Unbeknownst to many, the new catechism is far from the only catechism. St. Peter Canisius, who was instrumental in fighting Protestantism in Germany, wrote the first catechism in 1555, known as the Catechism of St. Peter Canisius. Less than a decade later in 1562, the Roman Catechism was commissioned by the Fathers of the Council of Trent, who saw the need for an authoritative explanation of the Faith for the universal Church. Prepared under St. Charles Borromeo’s supervision and issued by Pope St. Pius V in 1566, it remains the most authoritative catechism in print.
The notion that the “Catechism” is the exclusive right to the 1992 text promulgated by Pope John Paul II is absurd. In fact, as the crisis in the Church deepened, Cardinal Joseph Ratzinger (the future Pope Benedict XVI) commented on the failure of modern catechesis in the Church when he said in 2003, “It is evident that today religious ignorance is enormous; suffice it to speak with the new generations. Evidently, in the post-conciliar period the concrete transmission of the contents of the Christian faith was not achieved.” This echoed his previous sentiments published before the New Catechism was written: “The catastrophic failure of modern catechesis is all too obvious.” The target audience is really any adult Catholic who wants to better learn aspects of the Faith which they may have never known, due to poor catechesis they received.
Why This Book?
The Roman Catechism is rather verbose and hard to read for many. To make the teaching of the Roman Catechism clearer to today’s readers, and especially regarding the many moral issues facing our world today, Mr. Plese has sought to present the teaching of the Roman Catechism augmented by the Catechism of St. Pius X, the Baltimore Catechism, the Sacred Scriptures, and the writings of the saints to make this forgotten catechism available, accessible, and understandable for the crisis we find ourselves in. This book is specifically written for today’s doctrinal crisis, thus addressing issues for the modern Catholic, which were never covered by Father Spirago in The Catechism Explained and which go beyond the basics covered in the Baltimore Catechism.
The Roman Catechism has been a trusted source of Catholic doctrine for centuries. Mr. Plese has done a great service in transmitting this classic catechism for the modern world.
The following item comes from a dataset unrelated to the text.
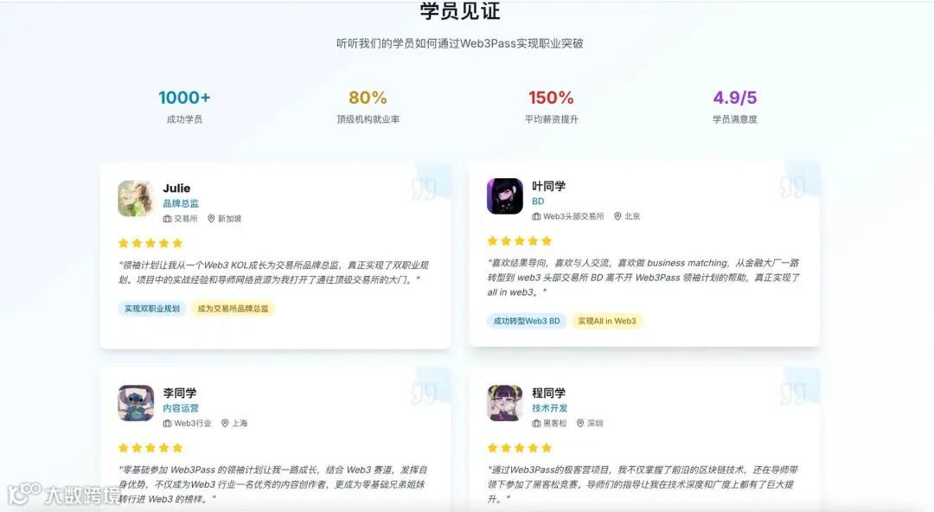Click the location pin next to 北京
Screen dimensions: 934x512
617,216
Our age is almost unique in its lack of sound catechesis. Matthew Plese’s work fills an enormous need by making better known the clarity of the Roman Catechism. Given that many people today lack a foundation in basic religious concepts, Plese’s explanation of the Roman Catechism will make this treasure more accessible and useful to a contemporary audience. Mr. Plese has performed a great service to the Church by completing this detailed and deep explanation of this treasure of the Church.
-Dr. Brian McCall
The Roman Catechism, commonly known as The Catechism of Trent, is the most important catechism in the history of the Catholic Church. It was composed by order of an Ecumenical Council, at the height of the Protestant Revolution, to give pastors precise, succinct definitions of the dogmas of the Faith, and it became the gold standard for teaching and preaching the dogmas of the Faith for 350 years. It is still authoritative, and it is the only catechism quoted in the 1992 Catechism—it is quoted 20 times—because it gives such beautiful, clear definitions of the dogmas of the Faith. The Roman Catechism Explained for the Modern World gives an excellent introductory commentary on the Catechism of Trent, so that contemporary Catholic readers will hopefully be motivated to appreciate and make use of this great treasure.
– Hugh Owen, Director, Kolbe Center for the Study of Creation
Many Catholics today are confused about the teachings of their faith.” This is troubling and not something a faithful Catholic would expect to hear 20 centuries after Christ “dwelt among us.” It is probably more accurate to say “most prelates ordained and charged with teaching the Catholic faith are confused about it.” This little book on catechism aims to address this confusion with four simple implements of teaching whose beauty and simplicity I would be wrong to reveal; rather that you should take up this book and become immersed in them and turn that neon light out yourself.